In the film, Christopher Reeve's character receives a pocket watch from an elderly woman who tells him to find her again. He then travels to the past using what can only be described as the silliest time-travel theory ever. While in the past, he gives the pocket watch to a young version of the elderly woman. And there you have it: a watch from nowhere.

What's problematic about the watch from nowhere? Pick a time during which the watch exists, say March 4, 1973. Presumably, the watch was a little older -- a little more worn out -- than it was in 1972. But then, repeat that observation and trace back far enough, and you discover that the watch on March 4, 1973 is older and more worn out than it was on March 4, 1973! The watch ends up having incompatible properties at the same time.
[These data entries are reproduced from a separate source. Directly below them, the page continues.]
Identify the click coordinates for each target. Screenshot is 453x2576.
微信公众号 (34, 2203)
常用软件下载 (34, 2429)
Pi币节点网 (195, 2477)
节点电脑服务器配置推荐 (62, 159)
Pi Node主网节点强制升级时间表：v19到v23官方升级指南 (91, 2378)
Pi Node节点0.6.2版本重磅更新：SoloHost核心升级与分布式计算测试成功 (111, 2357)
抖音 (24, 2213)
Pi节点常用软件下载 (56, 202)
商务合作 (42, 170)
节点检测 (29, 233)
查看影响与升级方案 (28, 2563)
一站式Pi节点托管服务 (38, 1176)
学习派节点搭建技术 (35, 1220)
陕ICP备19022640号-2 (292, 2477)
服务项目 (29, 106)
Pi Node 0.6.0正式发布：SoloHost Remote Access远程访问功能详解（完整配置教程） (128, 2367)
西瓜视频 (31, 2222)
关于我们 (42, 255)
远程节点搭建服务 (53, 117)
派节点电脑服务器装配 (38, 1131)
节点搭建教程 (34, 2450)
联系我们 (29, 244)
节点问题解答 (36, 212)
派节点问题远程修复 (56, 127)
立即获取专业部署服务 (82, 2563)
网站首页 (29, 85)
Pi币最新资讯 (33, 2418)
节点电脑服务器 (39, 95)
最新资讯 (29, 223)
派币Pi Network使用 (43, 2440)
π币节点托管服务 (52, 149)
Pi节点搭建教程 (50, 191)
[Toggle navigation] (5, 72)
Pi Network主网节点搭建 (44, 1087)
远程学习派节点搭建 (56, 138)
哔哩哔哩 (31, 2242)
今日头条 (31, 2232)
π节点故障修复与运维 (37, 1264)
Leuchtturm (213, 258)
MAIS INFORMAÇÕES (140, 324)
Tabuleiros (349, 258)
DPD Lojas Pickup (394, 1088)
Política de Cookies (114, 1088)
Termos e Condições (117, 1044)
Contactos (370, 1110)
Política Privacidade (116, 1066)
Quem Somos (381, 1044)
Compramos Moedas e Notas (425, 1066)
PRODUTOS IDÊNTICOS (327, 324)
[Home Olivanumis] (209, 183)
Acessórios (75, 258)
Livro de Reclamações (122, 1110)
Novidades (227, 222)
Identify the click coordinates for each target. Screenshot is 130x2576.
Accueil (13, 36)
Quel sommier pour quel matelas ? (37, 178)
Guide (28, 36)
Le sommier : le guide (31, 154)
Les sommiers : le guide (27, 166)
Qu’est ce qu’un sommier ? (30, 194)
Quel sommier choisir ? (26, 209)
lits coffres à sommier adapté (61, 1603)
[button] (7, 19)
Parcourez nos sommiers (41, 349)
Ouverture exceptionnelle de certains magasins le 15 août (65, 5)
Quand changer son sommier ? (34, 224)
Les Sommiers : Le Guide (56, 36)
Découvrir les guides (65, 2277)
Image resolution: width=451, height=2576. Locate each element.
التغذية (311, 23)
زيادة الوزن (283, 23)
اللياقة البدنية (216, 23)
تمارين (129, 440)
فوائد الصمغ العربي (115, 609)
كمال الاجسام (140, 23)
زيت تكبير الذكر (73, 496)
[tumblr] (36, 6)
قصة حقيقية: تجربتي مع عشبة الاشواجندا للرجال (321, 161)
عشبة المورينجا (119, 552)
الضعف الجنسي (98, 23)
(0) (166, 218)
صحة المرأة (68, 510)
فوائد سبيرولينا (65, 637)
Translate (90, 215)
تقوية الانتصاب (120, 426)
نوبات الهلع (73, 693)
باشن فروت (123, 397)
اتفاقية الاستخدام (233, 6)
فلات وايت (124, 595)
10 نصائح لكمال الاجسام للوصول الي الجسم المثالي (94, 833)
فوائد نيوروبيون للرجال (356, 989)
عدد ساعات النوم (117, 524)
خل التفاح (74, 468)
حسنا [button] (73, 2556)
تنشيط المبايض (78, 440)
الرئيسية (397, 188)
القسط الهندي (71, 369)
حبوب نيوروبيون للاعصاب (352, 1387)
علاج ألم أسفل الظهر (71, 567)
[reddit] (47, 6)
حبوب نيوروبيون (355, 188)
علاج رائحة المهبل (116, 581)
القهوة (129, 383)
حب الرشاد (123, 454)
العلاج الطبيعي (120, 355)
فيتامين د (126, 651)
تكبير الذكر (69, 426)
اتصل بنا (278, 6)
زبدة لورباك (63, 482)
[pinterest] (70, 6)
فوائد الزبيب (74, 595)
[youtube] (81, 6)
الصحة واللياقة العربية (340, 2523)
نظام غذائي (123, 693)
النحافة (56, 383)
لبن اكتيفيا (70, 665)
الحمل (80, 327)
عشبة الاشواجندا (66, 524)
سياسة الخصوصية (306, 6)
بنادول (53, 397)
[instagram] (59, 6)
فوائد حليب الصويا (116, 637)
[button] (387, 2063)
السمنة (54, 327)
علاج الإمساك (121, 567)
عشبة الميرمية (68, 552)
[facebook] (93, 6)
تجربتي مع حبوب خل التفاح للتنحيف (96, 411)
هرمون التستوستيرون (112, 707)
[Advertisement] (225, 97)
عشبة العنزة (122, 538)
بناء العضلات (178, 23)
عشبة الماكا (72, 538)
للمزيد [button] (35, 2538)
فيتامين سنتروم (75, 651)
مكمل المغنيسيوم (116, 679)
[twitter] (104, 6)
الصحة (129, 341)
If we are allowed to introduce discontinuities, then we can get out of the paradox. For example, we might suppose that at some time(s), the watch is very thoroughly repaired -- with all of its parts replaced. In that case, the watch never has inconsistent properties at the same time. But if even so much as a single gear is never replaced, then we have to imagine a different kind of discontinuity: the gear (or watch) becomes older and more worn over time until at some time, all at once, the gear (or watch) is suddenly quite a bit younger, quite a bit less worn out.

To take another example, imagine a glass of water and ice cubes on a closed timelike curve. Suppose that the curve is long enough to allow all of the ice to completely melt into water. As you go around the curve, the ice melts almost surely (in the technical sense). But at some point, there is a discontinuity, where going forward in time, the glass of water transforms into a glass filled with ice.

Alternatively, we could try to preserve continuity by imagining the watch becoming older for a while and then becoming younger for a while, or by imagining the ice melting for a while and then freezing for a while. But to do that requires that for half of its travels through time, the problematic object is violating laws of thermodynamics. And in this house, we obey the laws of thermodynamics!